Activity:
Print the following entries without any change.

(Stored dataset items)
-- Opening Marker --

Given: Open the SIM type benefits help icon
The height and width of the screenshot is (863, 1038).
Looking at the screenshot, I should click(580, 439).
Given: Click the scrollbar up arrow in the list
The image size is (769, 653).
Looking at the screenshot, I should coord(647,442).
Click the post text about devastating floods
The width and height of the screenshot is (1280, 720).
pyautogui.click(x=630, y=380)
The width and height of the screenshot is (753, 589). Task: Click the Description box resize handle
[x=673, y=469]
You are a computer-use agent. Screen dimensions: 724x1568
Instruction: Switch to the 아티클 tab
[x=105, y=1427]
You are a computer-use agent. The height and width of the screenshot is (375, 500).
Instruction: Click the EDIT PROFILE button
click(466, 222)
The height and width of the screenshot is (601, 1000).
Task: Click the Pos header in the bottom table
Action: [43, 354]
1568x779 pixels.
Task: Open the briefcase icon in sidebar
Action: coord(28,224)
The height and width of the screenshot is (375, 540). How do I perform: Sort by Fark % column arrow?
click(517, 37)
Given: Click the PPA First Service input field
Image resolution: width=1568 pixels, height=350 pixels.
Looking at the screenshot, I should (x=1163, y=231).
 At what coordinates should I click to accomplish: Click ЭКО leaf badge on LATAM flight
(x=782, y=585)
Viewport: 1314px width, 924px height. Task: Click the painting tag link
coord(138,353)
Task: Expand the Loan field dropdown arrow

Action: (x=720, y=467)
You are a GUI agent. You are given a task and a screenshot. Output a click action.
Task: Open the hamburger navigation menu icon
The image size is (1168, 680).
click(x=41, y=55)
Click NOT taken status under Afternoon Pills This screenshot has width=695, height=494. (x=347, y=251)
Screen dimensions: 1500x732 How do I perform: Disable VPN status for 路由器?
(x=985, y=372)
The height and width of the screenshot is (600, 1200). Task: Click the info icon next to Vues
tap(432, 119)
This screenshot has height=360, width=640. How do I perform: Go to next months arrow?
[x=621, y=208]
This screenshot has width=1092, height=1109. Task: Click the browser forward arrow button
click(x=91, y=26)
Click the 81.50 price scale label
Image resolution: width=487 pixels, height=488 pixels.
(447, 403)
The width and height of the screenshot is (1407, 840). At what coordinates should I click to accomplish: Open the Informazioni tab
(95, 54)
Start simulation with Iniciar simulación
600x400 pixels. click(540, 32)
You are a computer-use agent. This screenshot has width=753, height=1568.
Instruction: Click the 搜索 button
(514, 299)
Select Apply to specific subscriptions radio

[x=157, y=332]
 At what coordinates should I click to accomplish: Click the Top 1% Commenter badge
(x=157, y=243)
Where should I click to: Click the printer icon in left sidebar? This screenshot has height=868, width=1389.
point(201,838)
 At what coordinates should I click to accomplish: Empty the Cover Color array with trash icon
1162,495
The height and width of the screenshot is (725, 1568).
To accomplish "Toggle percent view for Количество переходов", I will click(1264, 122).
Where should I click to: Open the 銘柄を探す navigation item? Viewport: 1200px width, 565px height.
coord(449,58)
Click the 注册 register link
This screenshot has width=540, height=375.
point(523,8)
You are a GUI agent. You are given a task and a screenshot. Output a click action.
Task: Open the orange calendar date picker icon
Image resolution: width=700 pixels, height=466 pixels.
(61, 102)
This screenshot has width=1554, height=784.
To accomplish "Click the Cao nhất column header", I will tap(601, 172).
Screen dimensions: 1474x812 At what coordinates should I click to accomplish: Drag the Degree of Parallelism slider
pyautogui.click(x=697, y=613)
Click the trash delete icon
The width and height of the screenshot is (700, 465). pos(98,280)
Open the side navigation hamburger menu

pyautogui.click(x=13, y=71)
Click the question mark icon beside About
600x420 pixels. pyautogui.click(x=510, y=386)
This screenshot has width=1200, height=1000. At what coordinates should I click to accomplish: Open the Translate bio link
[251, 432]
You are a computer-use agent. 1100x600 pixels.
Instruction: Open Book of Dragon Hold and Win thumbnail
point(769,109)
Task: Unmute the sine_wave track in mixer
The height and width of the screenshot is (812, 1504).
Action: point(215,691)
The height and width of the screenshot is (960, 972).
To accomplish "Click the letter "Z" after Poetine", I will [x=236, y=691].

-- Closing Marker --

Result of this task:
Given: Open the SIM type benefits help icon
The height and width of the screenshot is (863, 1038).
Looking at the screenshot, I should click(580, 439).
Given: Click the scrollbar up arrow in the list
The image size is (769, 653).
Looking at the screenshot, I should coord(647,442).
Click the post text about devastating floods
The width and height of the screenshot is (1280, 720).
pyautogui.click(x=630, y=380)
The width and height of the screenshot is (753, 589). Task: Click the Description box resize handle
[x=673, y=469]
You are a computer-use agent. Screen dimensions: 724x1568
Instruction: Switch to the 아티클 tab
[x=105, y=1427]
You are a computer-use agent. The height and width of the screenshot is (375, 500).
Instruction: Click the EDIT PROFILE button
click(466, 222)
The height and width of the screenshot is (601, 1000).
Task: Click the Pos header in the bottom table
Action: [43, 354]
1568x779 pixels.
Task: Open the briefcase icon in sidebar
Action: coord(28,224)
The height and width of the screenshot is (375, 540). How do I perform: Sort by Fark % column arrow?
click(517, 37)
Given: Click the PPA First Service input field
Image resolution: width=1568 pixels, height=350 pixels.
Looking at the screenshot, I should (x=1163, y=231).
 At what coordinates should I click to accomplish: Click ЭКО leaf badge on LATAM flight
(x=782, y=585)
Viewport: 1314px width, 924px height. Task: Click the painting tag link
coord(138,353)
Task: Expand the Loan field dropdown arrow

Action: (x=720, y=467)
You are a GUI agent. You are given a task and a screenshot. Output a click action.
Task: Open the hamburger navigation menu icon
The image size is (1168, 680).
click(x=41, y=55)
Click NOT taken status under Afternoon Pills This screenshot has width=695, height=494. (x=347, y=251)
Screen dimensions: 1500x732 How do I perform: Disable VPN status for 路由器?
(x=985, y=372)
The height and width of the screenshot is (600, 1200). Task: Click the info icon next to Vues
tap(432, 119)
This screenshot has height=360, width=640. How do I perform: Go to next months arrow?
[x=621, y=208]
This screenshot has width=1092, height=1109. Task: Click the browser forward arrow button
click(x=91, y=26)
Click the 81.50 price scale label
Image resolution: width=487 pixels, height=488 pixels.
(447, 403)
The width and height of the screenshot is (1407, 840). At what coordinates should I click to accomplish: Open the Informazioni tab
(95, 54)
Start simulation with Iniciar simulación
600x400 pixels. click(540, 32)
You are a computer-use agent. This screenshot has width=753, height=1568.
Instruction: Click the 搜索 button
(514, 299)
Select Apply to specific subscriptions radio

[x=157, y=332]
 At what coordinates should I click to accomplish: Click the Top 1% Commenter badge
(x=157, y=243)
Where should I click to: Click the printer icon in left sidebar? This screenshot has height=868, width=1389.
point(201,838)
 At what coordinates should I click to accomplish: Empty the Cover Color array with trash icon
1162,495
The height and width of the screenshot is (725, 1568).
To accomplish "Toggle percent view for Количество переходов", I will click(1264, 122).
Where should I click to: Open the 銘柄を探す navigation item? Viewport: 1200px width, 565px height.
coord(449,58)
Click the 注册 register link
This screenshot has width=540, height=375.
point(523,8)
You are a GUI agent. You are given a task and a screenshot. Output a click action.
Task: Open the orange calendar date picker icon
Image resolution: width=700 pixels, height=466 pixels.
(61, 102)
This screenshot has width=1554, height=784.
To accomplish "Click the Cao nhất column header", I will tap(601, 172).
Screen dimensions: 1474x812 At what coordinates should I click to accomplish: Drag the Degree of Parallelism slider
pyautogui.click(x=697, y=613)
Click the trash delete icon
The width and height of the screenshot is (700, 465). pos(98,280)
Open the side navigation hamburger menu

pyautogui.click(x=13, y=71)
Click the question mark icon beside About
600x420 pixels. pyautogui.click(x=510, y=386)
This screenshot has width=1200, height=1000. At what coordinates should I click to accomplish: Open the Translate bio link
[251, 432]
You are a computer-use agent. 1100x600 pixels.
Instruction: Open Book of Dragon Hold and Win thumbnail
point(769,109)
Task: Unmute the sine_wave track in mixer
The height and width of the screenshot is (812, 1504).
Action: point(215,691)
The height and width of the screenshot is (960, 972).
To accomplish "Click the letter "Z" after Poetine", I will [x=236, y=691].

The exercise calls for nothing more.